Friday, October 9, 2009

Food For Friday: White Chicken Chili

We are still in the mood for soup here at the Lo's, so I wanted to share one of our newest favorites! I got this White Chicken Chili recipe from my friend & teammate, Emily. She entered it into our Cru Chili Cook-Off a few weeks ago and it was so delicious I just knew I had to have the recipe! It's easy and full of flavor, with a little kick. We made it for friends tonight and they loved it to.

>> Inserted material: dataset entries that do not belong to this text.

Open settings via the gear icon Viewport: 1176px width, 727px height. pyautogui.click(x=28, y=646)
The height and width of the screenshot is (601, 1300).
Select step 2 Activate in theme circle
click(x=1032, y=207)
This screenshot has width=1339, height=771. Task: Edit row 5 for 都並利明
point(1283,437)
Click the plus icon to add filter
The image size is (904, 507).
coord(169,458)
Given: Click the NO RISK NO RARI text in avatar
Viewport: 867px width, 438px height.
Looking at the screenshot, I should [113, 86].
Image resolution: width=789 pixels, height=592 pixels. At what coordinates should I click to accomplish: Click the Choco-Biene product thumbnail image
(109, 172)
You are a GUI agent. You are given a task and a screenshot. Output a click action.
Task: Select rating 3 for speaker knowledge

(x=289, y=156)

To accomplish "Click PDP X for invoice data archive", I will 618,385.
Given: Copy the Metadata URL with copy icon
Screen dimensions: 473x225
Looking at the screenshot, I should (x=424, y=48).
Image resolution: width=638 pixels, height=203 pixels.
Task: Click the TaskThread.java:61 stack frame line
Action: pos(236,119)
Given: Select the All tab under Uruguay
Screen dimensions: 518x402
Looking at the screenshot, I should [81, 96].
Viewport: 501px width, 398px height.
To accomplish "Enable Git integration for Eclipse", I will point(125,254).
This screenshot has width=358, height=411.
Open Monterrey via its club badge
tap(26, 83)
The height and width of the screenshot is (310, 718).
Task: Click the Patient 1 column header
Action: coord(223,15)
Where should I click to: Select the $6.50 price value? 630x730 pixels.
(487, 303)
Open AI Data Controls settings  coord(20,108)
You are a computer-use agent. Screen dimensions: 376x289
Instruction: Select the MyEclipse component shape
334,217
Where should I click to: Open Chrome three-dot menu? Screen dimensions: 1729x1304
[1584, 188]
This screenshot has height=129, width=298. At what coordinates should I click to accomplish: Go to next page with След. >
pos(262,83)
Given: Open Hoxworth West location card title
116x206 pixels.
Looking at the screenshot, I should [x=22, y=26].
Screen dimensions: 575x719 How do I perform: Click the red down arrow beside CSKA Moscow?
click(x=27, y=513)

I'm telling you, it's a winner!

Ingredients:

5 chicken breasts, cooked & cubed
2 medium yellow onions
4 cloves garlic, minced or pressed
2 tablespoons oil (I used olive oil)
1 can drained white beans (I used Northern White beans)
1 can drained white hominy
4 cans low sodium chicken broth
2 small cans chopped green chilies (not drained)
2 teaspoons dried basil
2 teaspoons cumin
salt and pepper to taste
1 teaspoon cayenne pepper
2 cups sour cream
1 cup half & half (I use Land O Lakes fat free)

Garnish:
cilantro, chopped
limes, cut into quarters
shredded Monterrey jack cheese
(optional: Fritos)

Grill the chicken (in a pan is fine) and cube.

Mince the onions. Heat the olive oil in the bottom of a large soup pot over medium heat, then add the onions and garlic, sautee until the onions are almost translucent.

Pour in the chicken broth and let simmer on low for about ten min.

Add the beans, chilies and hominy.

Add the chicken.

Add the spices and salt & pepper to taste.

Let simmer for at least 3o min.

Right before you serve it, stir in the half & half and sour cream, and heat through.

Serve with bowls of the garnish so each person can garnish their bowl of soup. Top with shredded Monterrey Jack cheese, fresh chopped cilantro and a squeeze of lime juice. You can also toss some Fritos on top.

I like to serve it with warm cornbread. I'll share my mom's secret for fantastic, moist cornbread...add a box of Jello Instant Vanilla Pudding! Use one box of Jiffy Cornbread Mix, and prepare as directed on the box. Add in one small box of Jello Instant Vanilla Pudding and additional milk to bring it to the right batter consistency, (approximately double the amount of milk the cornbread box calls for) and beat well. Bake in an 8x8 or 9x9 glass casserole dish for 20-25 minutes. Everyone always loves our cornbread!

1 comment:

Lee Family said...

I saw this and just had to make it because i love chili and am always looking for new recipes...this was awesome!! completely hit the spot! I halved the recipe and used half of a chicken i had roasted for the meat. Also, I forgot to get green chiles, so I added a few tablespoons of jarred jalepenos (with the juice). We loved it!!thanks for the recipe!!